▶ _QUOTED TEXT_:
+ + + + + + +
In other news, I just got back from Europe, where I was invited to give a keynote talk in Stockholm about some of these ideas—uncomputable worms, complex living systems, ways of knowing—in the context of AI, the ultimate inadequate model. The video of the talk is kinda doing numbers on YouTube, at least by my standards.
Blippo+, the live-action video game I’ve been working on with my friends for five years, is finally out in the world. It’s nearly impossible to explain, but if you’re into pirate television, video art, broadcast cable, Buckaroo Banzai, Star Trek, computer history, and far-out theories about consciousness particles, you will probably love it. It’s currently rolling out as an 11-week collective experience for the black-and-white Playdate console, but the full-color version is coming out for Nintendo Switch and PC in the Fall. You can wishlist the game on Steam if that’s your thing. And if the idea of a “live-action video game” has you scratching your head, I’ve written a longform primer about the history of this maligned genre—a category-resistant hybrid of interactive cinema and cinematic gaming—for PioneerWorks.
Also, I just found out that my piece about lucid dreaming for Noema Magazine won a Southern California Journalism Award for best “Soft News” feature. 🏆
Here are three new books I really like:
Lori Emerson’s Other Networks, a “radical technology sourcebook” of non-internet communications networks—from talking drums, smoke signals and pigeon post to dial-in party lines, Ham radio, and barbed wire telephones. It’s a fascinating compendium of all the ways human beings have contrived to keep in touch with one another, and a vision of a more playful world; Emerson pairs technical entries with examples of ways artists have subverted and tinkered with communications technologies, proof that she fully gets who the real engineers are. Emerson is a founding director of the Media Archaeology Lab at the University of Colorado Boulder, which just seems like the coolest place in the West.
+ + + + + + +
▶ _DATA_:
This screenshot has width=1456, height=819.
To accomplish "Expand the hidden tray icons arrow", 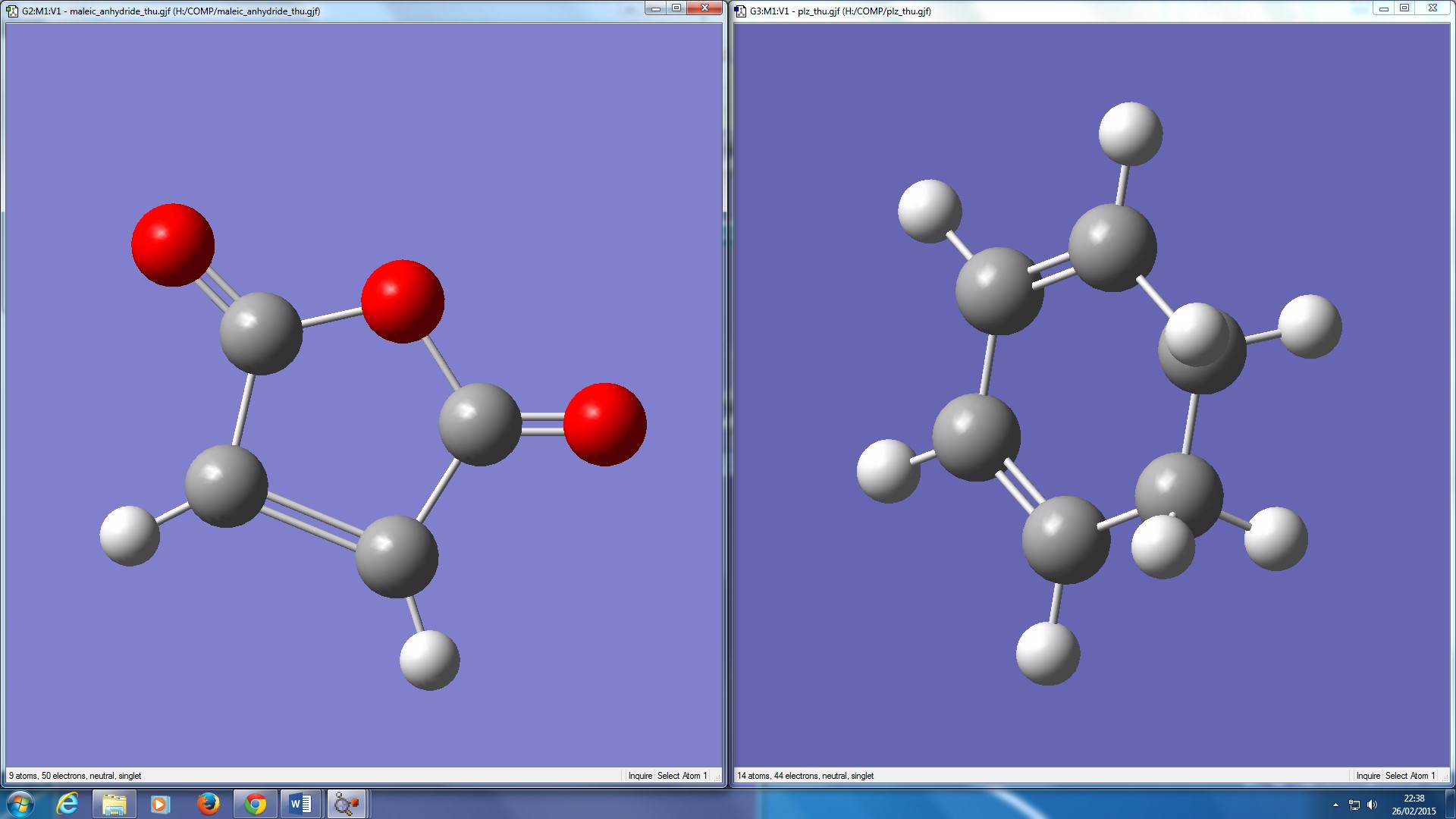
+ + + + + + +
▶ _STATED EXERCISE A_: In the newsletter, why does the author say Lori Emerson "fully gets who the real engineers are"? Answer in one to three sentences.
▶ _STATED EXERCISE B_: According to the newsletter, what award did the piece about lucid dreaming for Noema Magazine win?
▶ _STATED EXERCISE C_: Please carry on the newsletter about the author's recent news and book picks from where it stops.

▶ _WRITTEN ANSWER A_: The author says this because Emerson pairs the technical entries in Other Networks with examples of how artists have subverted and tinkered with communications technologies.

▶ _WRITTEN ANSWER B_: It won a Southern California Journalism Award for best "Soft News" feature.

▶ _WRITTEN ANSWER C_:
I Am Abandoned, a slim volume from Primary Information books documenting the performance artist Barbara T. Smith’s spicy 1976 staging of a dialogue between two unhinged psychoanalytic computer programs at CalTech. When I was in Europe, I was lucky to catch a fantastic exhibition of feminist computer art at Kunsthalle Vienna; Smith’s piece “Outside Chance,” in which she tossed some 3,000 printouts of computer-generated snowflakes out the window of a Vegas hotel, stole my heart (documentation here, courtesy of the Getty Institute).
Rosalyn Drexler’s 1972 novel To Smithereens. Drexler, a painter, was both a founding figure of the New York Pop art scene and, briefly, a professional wrestler. The two vocations combine in this novel about a scrappy female wrestler and her nebbish art critic beau. A bawdy sendup of the ‘70s Manhattan art world, it quite literally pulls no punches. Long out-of-print, it’s been rescued by Hagfish Books, a small press who sniff out overlooked writers and give them a second chance at adoration (full disclosure: I’m on Hagfish’s advisory board).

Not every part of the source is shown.